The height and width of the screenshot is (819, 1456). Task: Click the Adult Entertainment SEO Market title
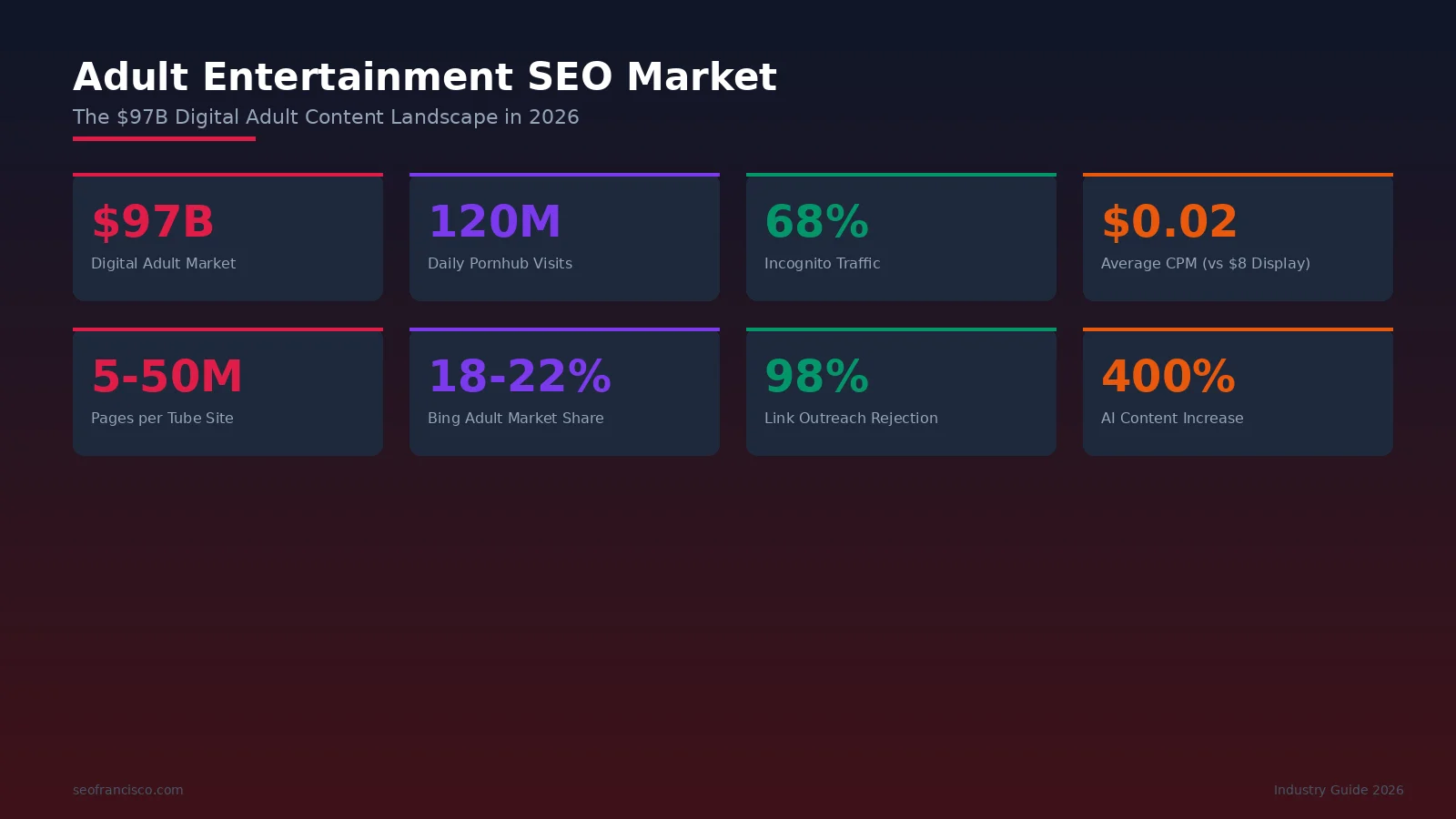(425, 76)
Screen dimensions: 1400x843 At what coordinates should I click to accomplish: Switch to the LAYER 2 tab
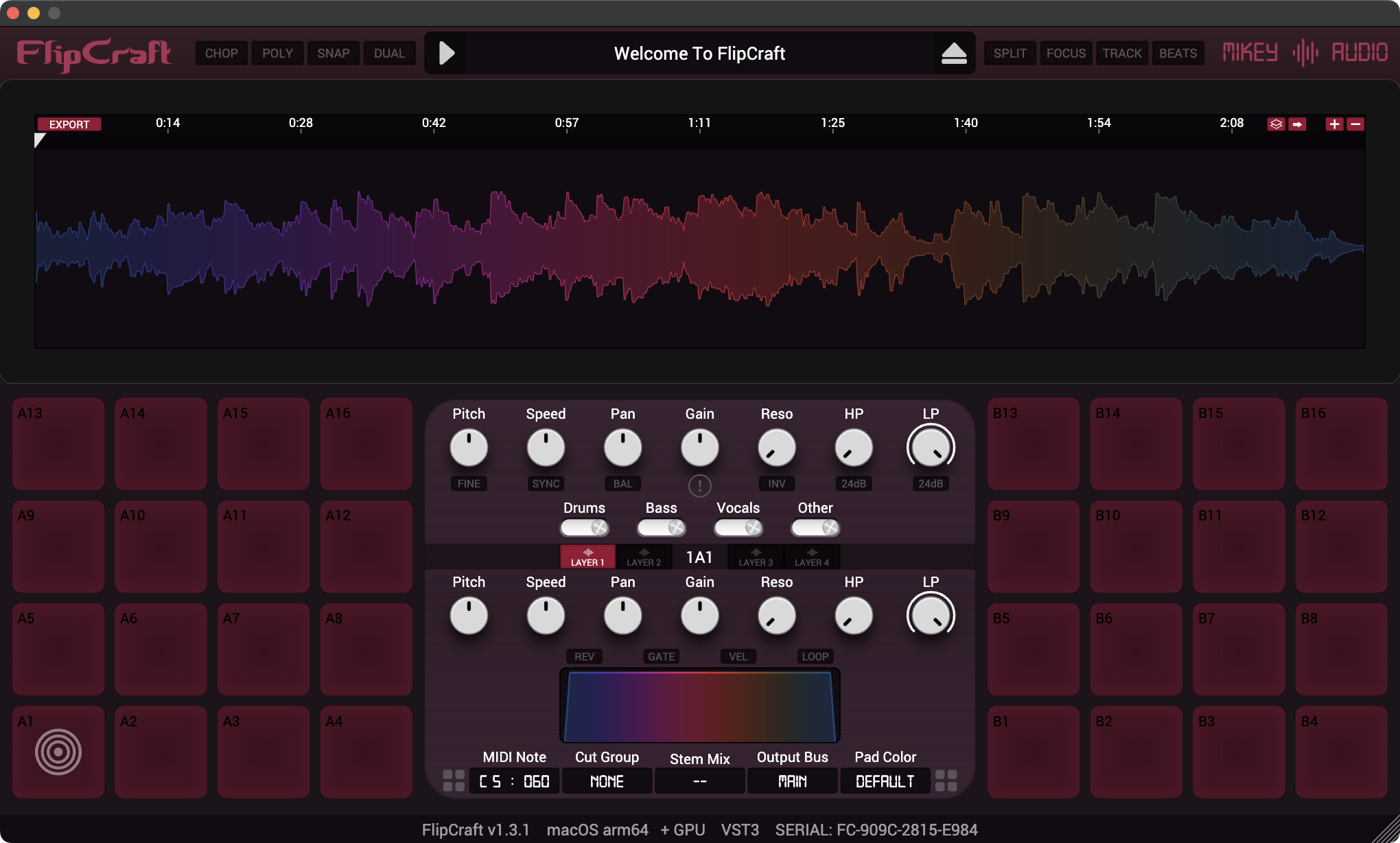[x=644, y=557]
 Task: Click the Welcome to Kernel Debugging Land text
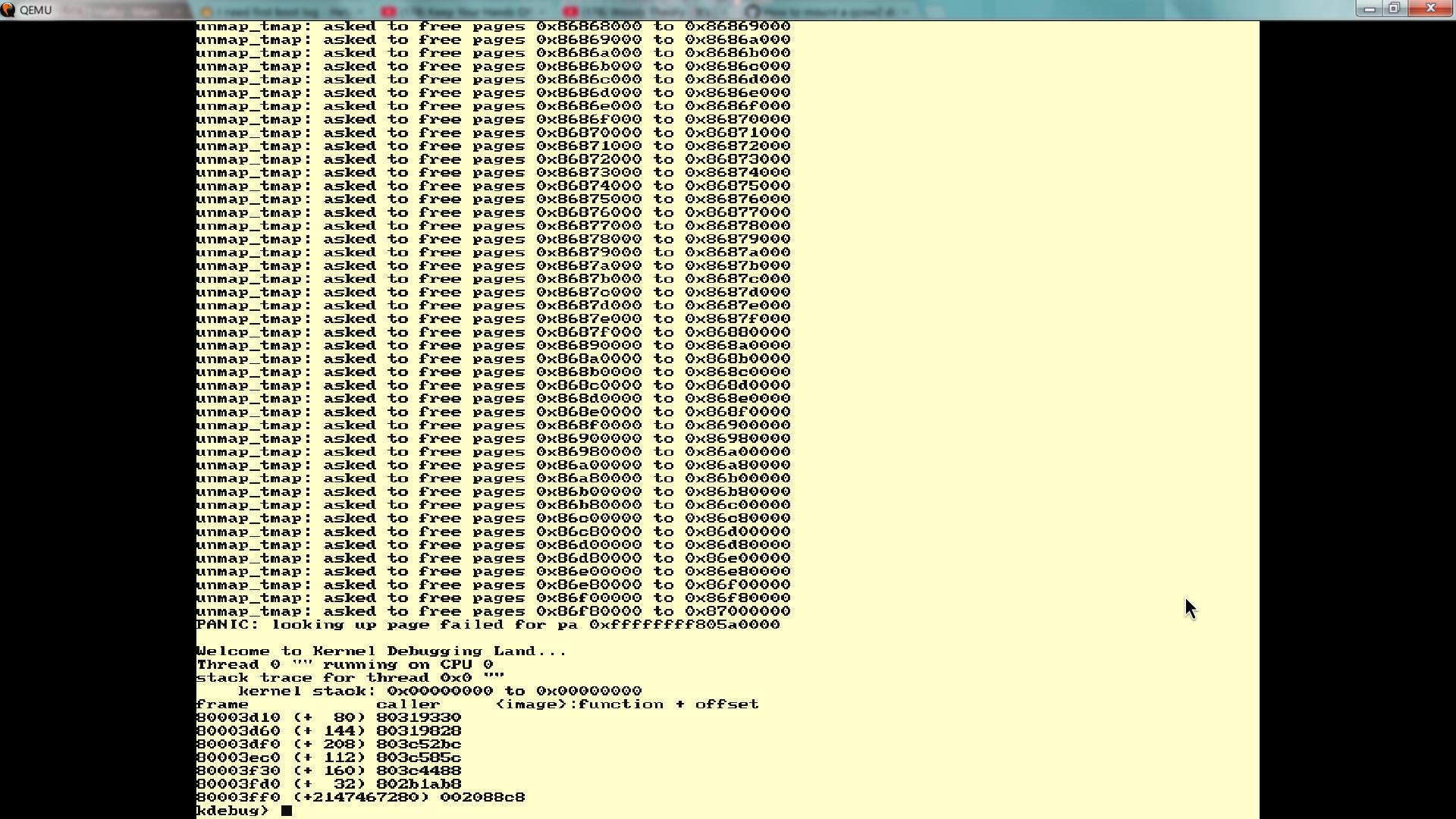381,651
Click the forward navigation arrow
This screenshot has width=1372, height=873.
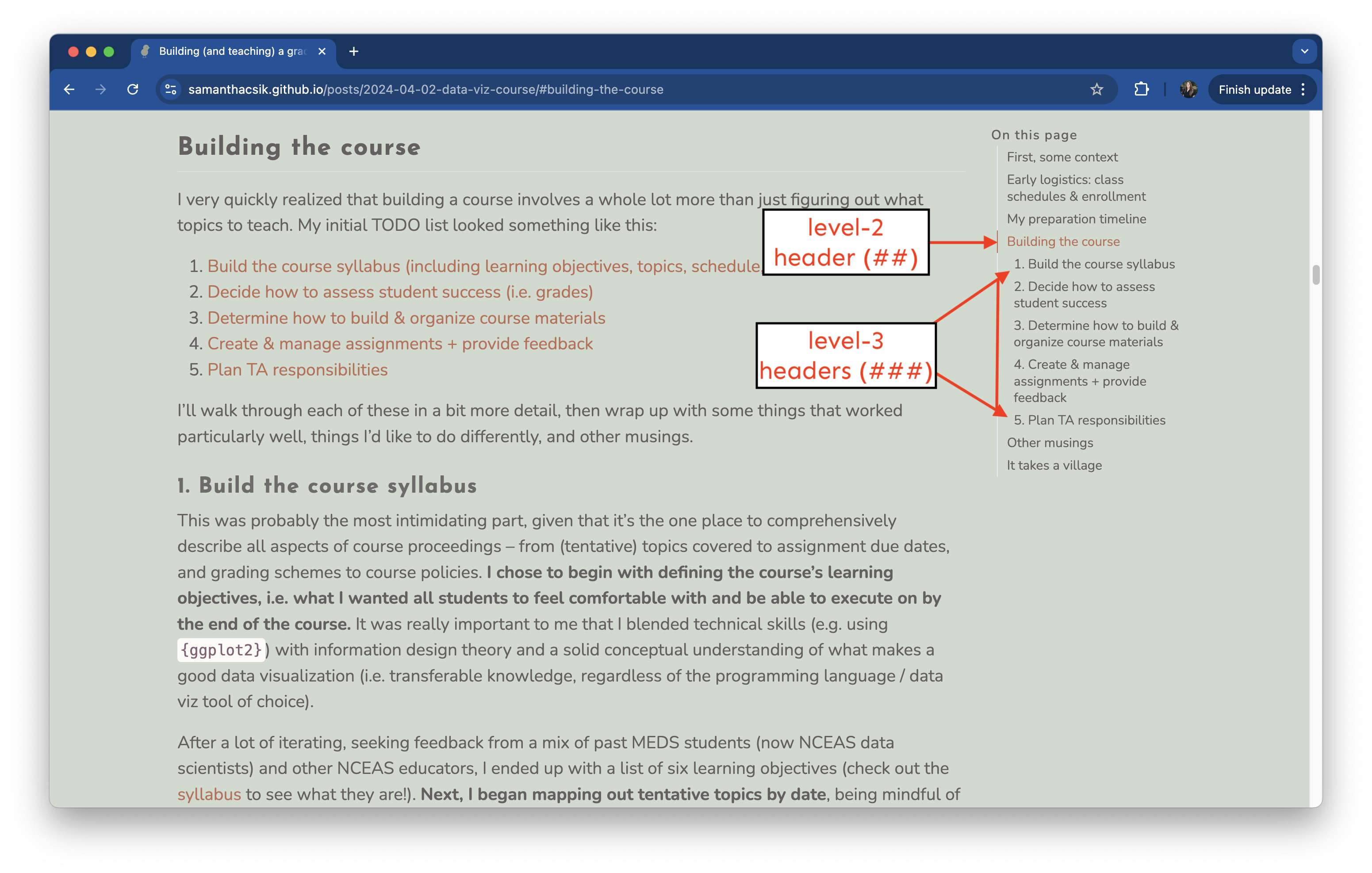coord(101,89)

********************

• Task statement:
I'd like every record above written out again exactly, without the pictures.

• Answer:
The height and width of the screenshot is (819, 1456). Task: Click the Adult Entertainment SEO Market title
(425, 76)
Screen dimensions: 1400x843 At what coordinates should I click to accomplish: Switch to the LAYER 2 tab
[x=644, y=557]
 Task: Click the Welcome to Kernel Debugging Land text
381,651
Click the forward navigation arrow
This screenshot has width=1372, height=873.
coord(101,89)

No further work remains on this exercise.